Fight Aging! Newsletter, January 9th 2012

January 9th 2012

The Fight Aging! Newsletter is a weekly email containing news, opinions, and happenings for people interested in aging science and engineered longevity: making use of diet, lifestyle choices, technology, and proven medical advances to live healthy, longer lives. This newsletter is published under the Creative Commons Attribution 3.0 license. In short, this means that you are encouraged to republish and rewrite it in any way you see fit, the only requirements being that you provide attribution and a link to Fight Aging!



- SENS5 Video: Rejuvenating B-Cells
- Research and Development Must Become Global in Reach
- The Development of Exercise Mimetics
- An Update on Uncoupling and Human Longevity
- Discussion
- Latest Headlines from Fight Aging!


Video of presentations from the SENS5 conference continue to formatted up and posted to YouTube in high definition:

"Aging is associated with a decline in B-lymphopoiesis in the bone marrow and accumulation of long-lived B-cells in the periphery. These changes decrease the body's ability to mount protective antibody responses. The mechanisms underlining these alterations are poorly understood. We found that the age-related alterations in the B-lineage reflect homeostatic pressures that are imposed by the accumulating long-lived B cells. Thus, a continuous demand for peripheral B cells renders the [bone marrow] devoid of senescence, and depletion of B cells in old mice revives B cell production in the bone marrow and rejuvenates the peripheral B cell compartment. Collectively, our studies suggest that immunosenescence in the B-lineage can be reversed to enhance immune responsiveness in aging."


The most viable way to work around the roadblock of regulation that prevents the application of longevity science - and so much other medical progress - is for industries and research communities to reach beyond their own regions:

"If research and development in medicine is to move at anywhere near the pace it is capable of, given the rapid progress in all forms of underlying biotechnology, it must find a way to extend beyond the most heavily regulated regions. The most capable and largest research communities, like that based in the US, are also those with the least ability to locally develop their advances into medical products, thanks to the straitjacket of regulation from government bodies like the FDA.

"The way out of this mess, short of a revolution or collapse of government, is a systemic extension of the industry of clinical application of longevity science to include regions outside the US. The logical end result of the growing medical tourism industry is better defined roadway of connections and multinational organizations that will usher scientific developments from regions like the US into other parts of the world where they can be offered as clinical treatments. What has happened for stem cell therapies and medical tourism in the past decade is just a tiny beginning, a few first steps towards what must become a much more systematic, high-bandwidth, highly visible, reliable transfer of knowledge and funds - such that the US government can't just shut it down with a few threats of prosecution, such that every life scientist in the US knows how to monetize their research outside the US by shopping around for deals with offshore developers, and such that a large enough and competitive enough marketplace exists to make that shopping around a viable process."

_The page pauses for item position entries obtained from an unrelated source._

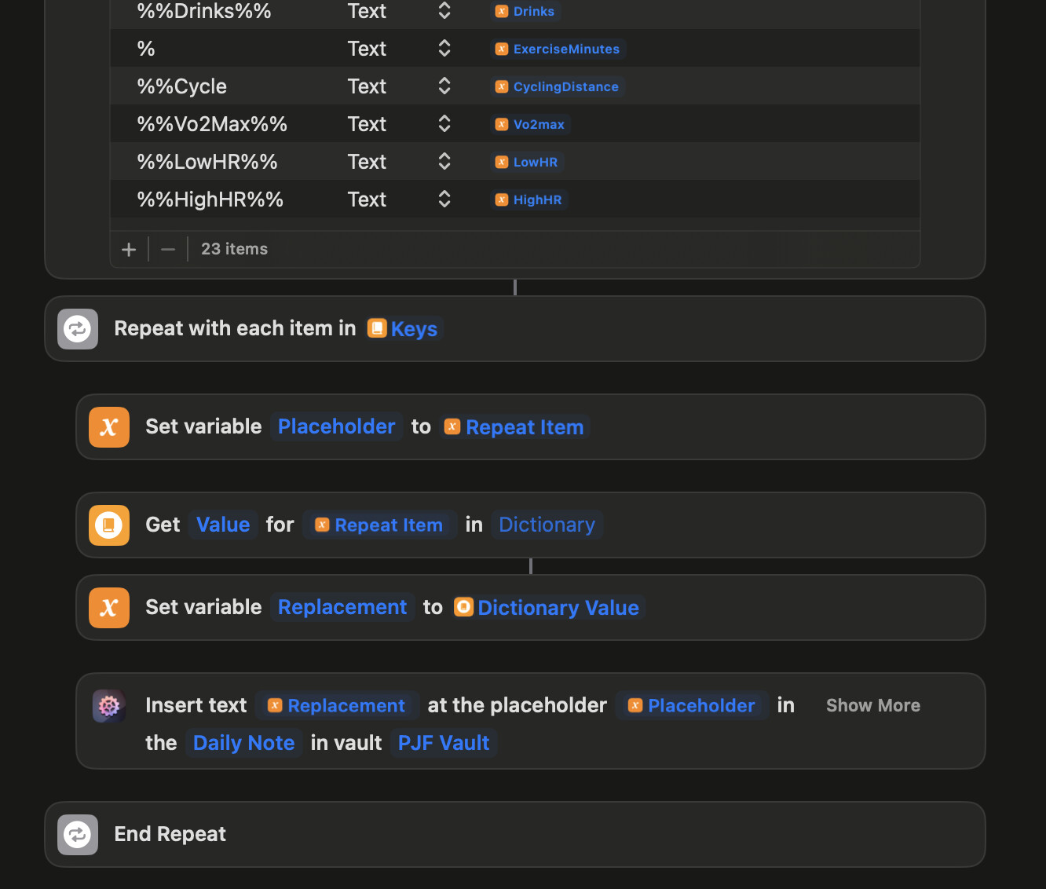This screenshot has height=889, width=1046.
Task: Open type popup for %%HighHR%% row
Action: click(444, 199)
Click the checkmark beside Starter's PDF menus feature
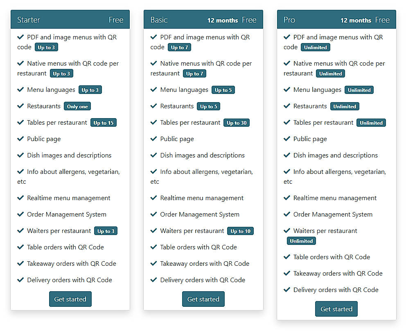The width and height of the screenshot is (406, 331). [x=20, y=37]
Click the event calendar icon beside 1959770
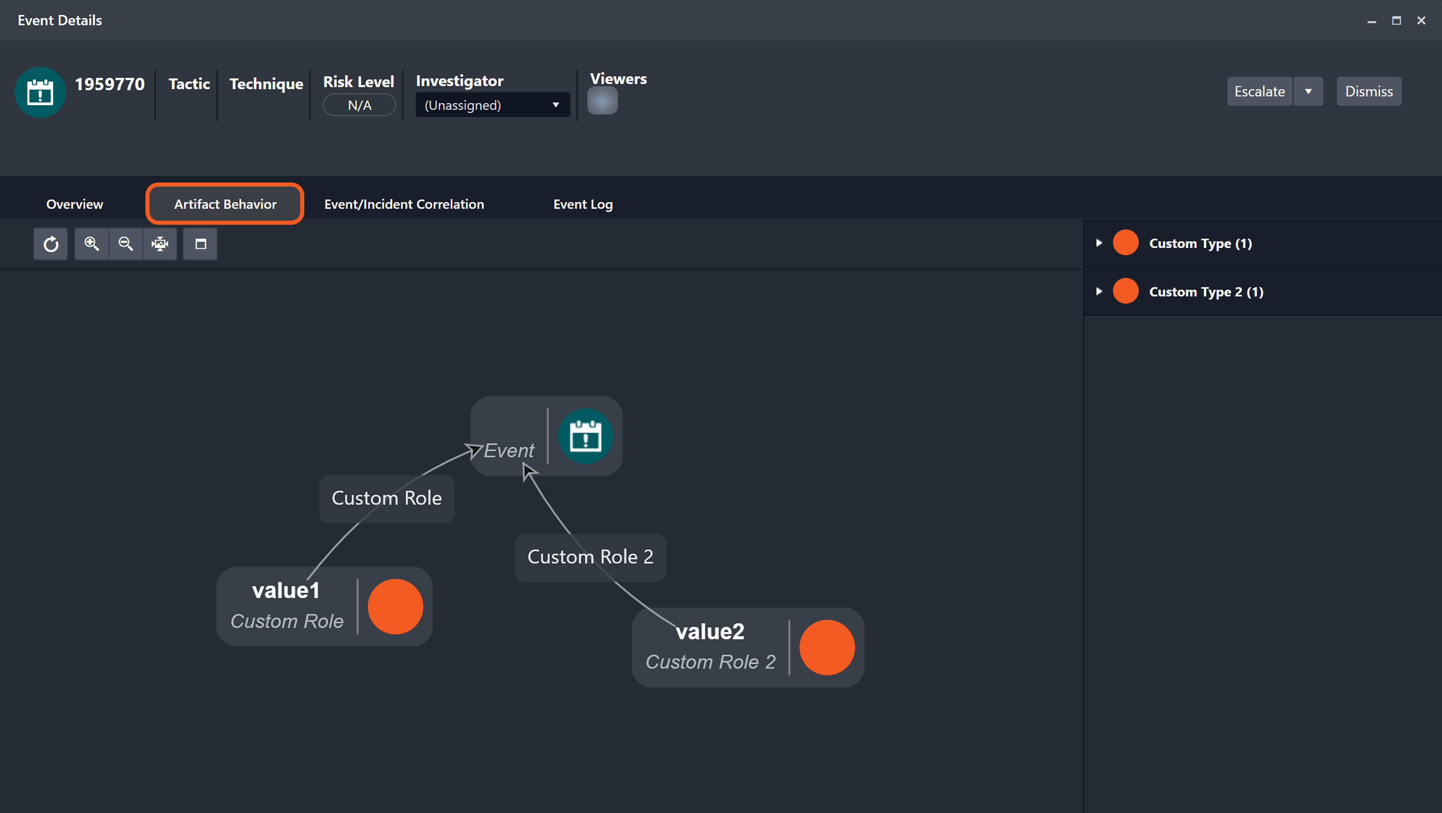Viewport: 1442px width, 813px height. 40,92
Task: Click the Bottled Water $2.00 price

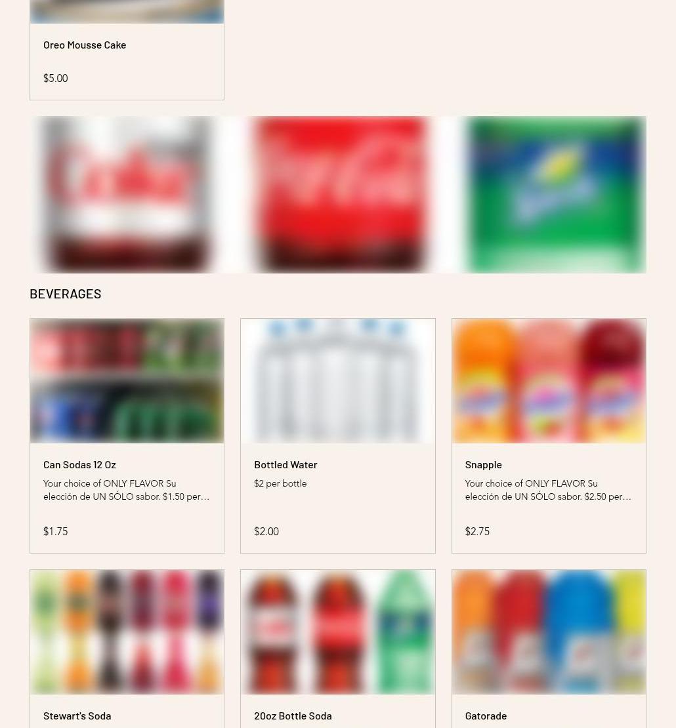Action: [x=266, y=531]
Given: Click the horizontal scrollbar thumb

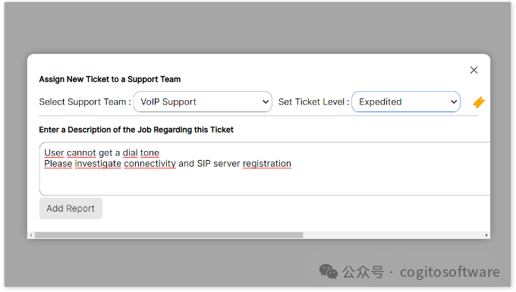Looking at the screenshot, I should pos(168,235).
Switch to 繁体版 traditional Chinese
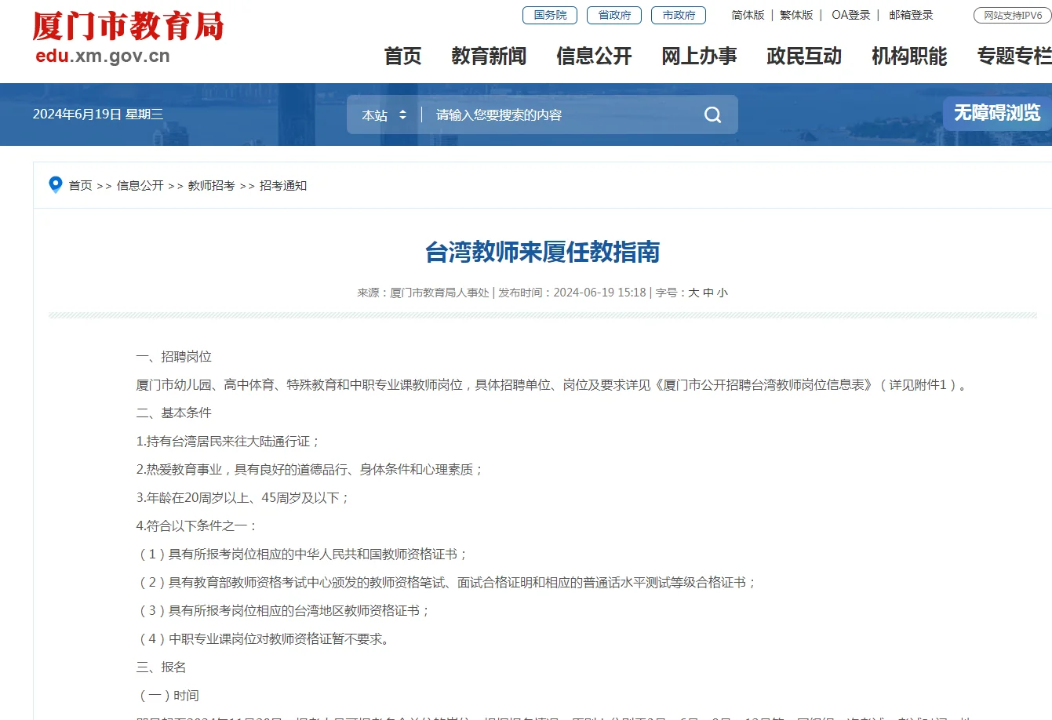This screenshot has height=720, width=1052. [796, 15]
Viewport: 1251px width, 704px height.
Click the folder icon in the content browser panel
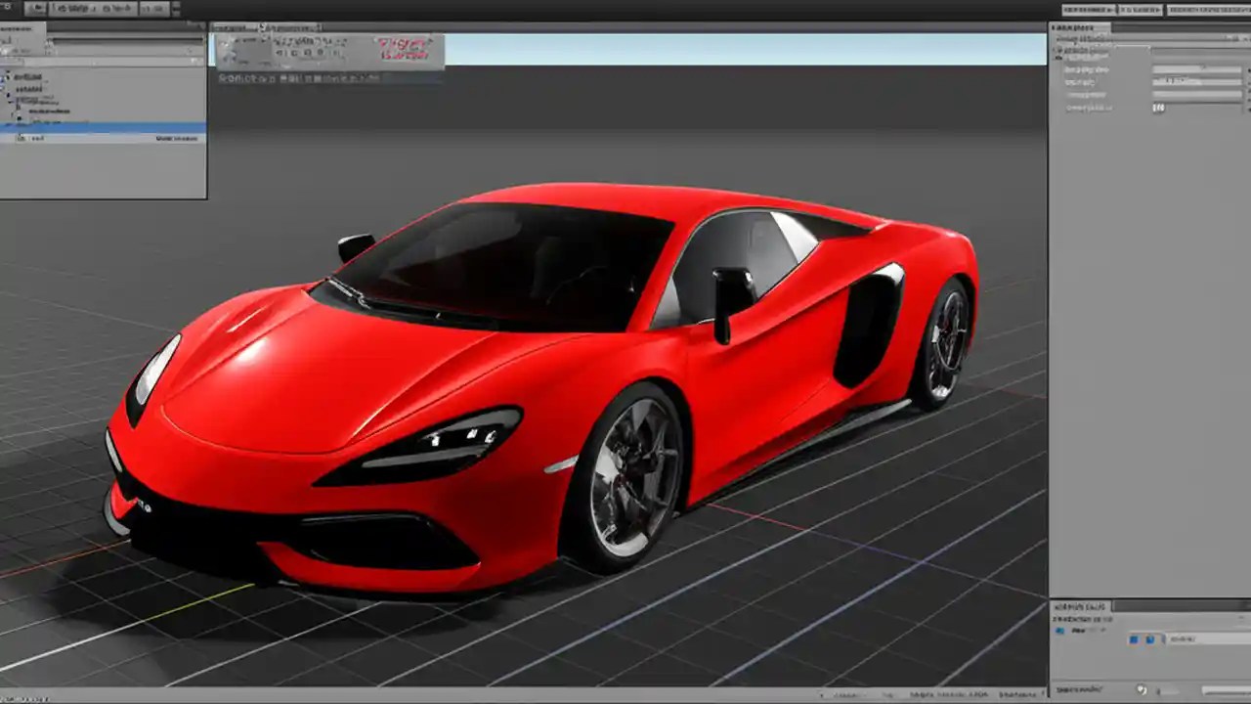tap(1061, 630)
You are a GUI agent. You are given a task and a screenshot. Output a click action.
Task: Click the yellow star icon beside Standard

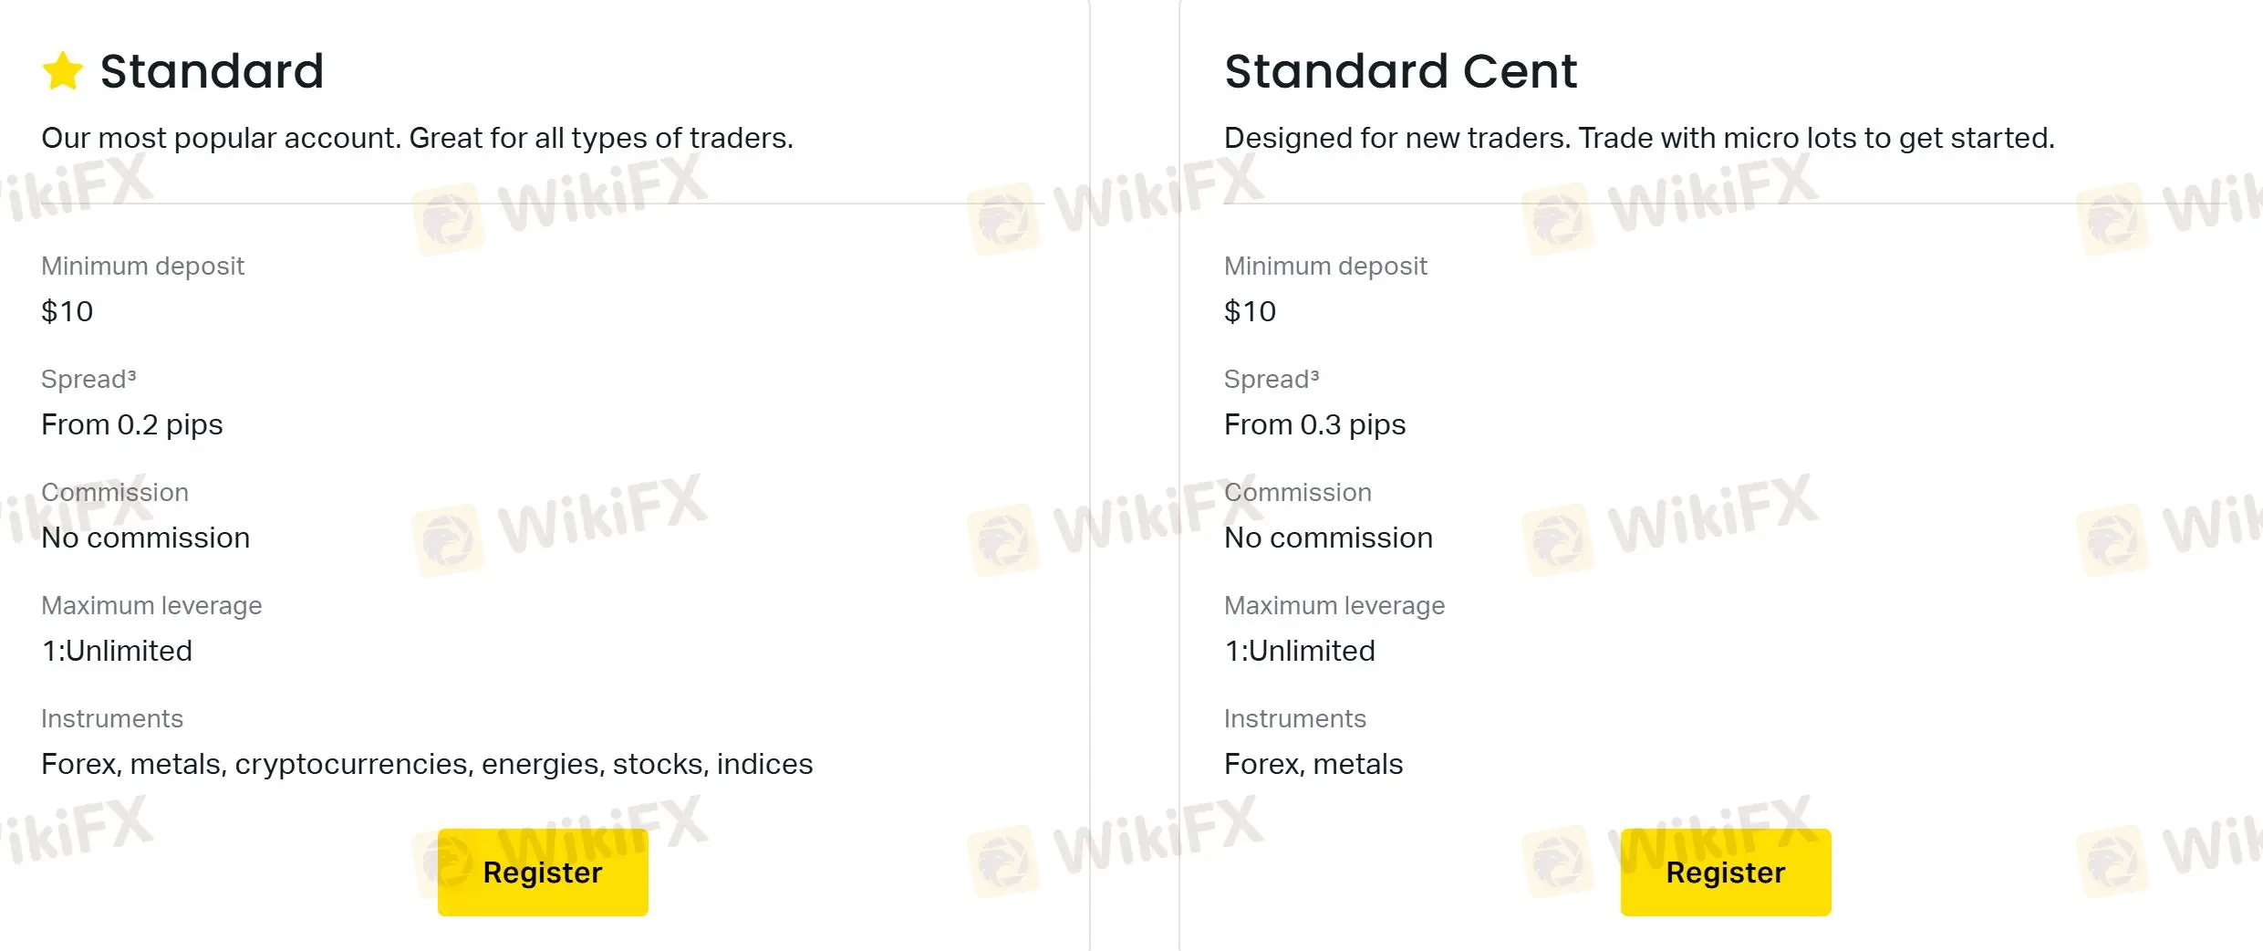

The next decade will see work on the development of drugs to mimic the benefits of exercise, just as the past decade has seen efforts to develop drugs to mimic the benefits of calorie restriction:

"Exercise mimetics are drugs that can replicate some fraction of the beneficial effects of exercise; their development is in the early stages. I don't think it's too far-fetched to suggest that the next ten years of exercise mimetic development will look a lot like the last ten years of calorie restriction mimetic development. In other words there will be a couple of well-funded, well-hyped lines of research that fizzle out with nothing to show for it, some solid advances towards identifying mimetics that, for one reason or another, aren't terribly practical for clinical development, and all of that against a backdrop of across-the-board progress in understanding metabolic processes that relate to exercise and its long-term effects. But, you'll note, no actual products that are legally available for use by healthy people. Absent the straitjacket regulation it would be a whole other story when it came to products and product development, of course, but we live in a world of centralized control and socialism for medicine for those regions that also boast the most active and capable research communities. It's unfortunate, and it needs to change."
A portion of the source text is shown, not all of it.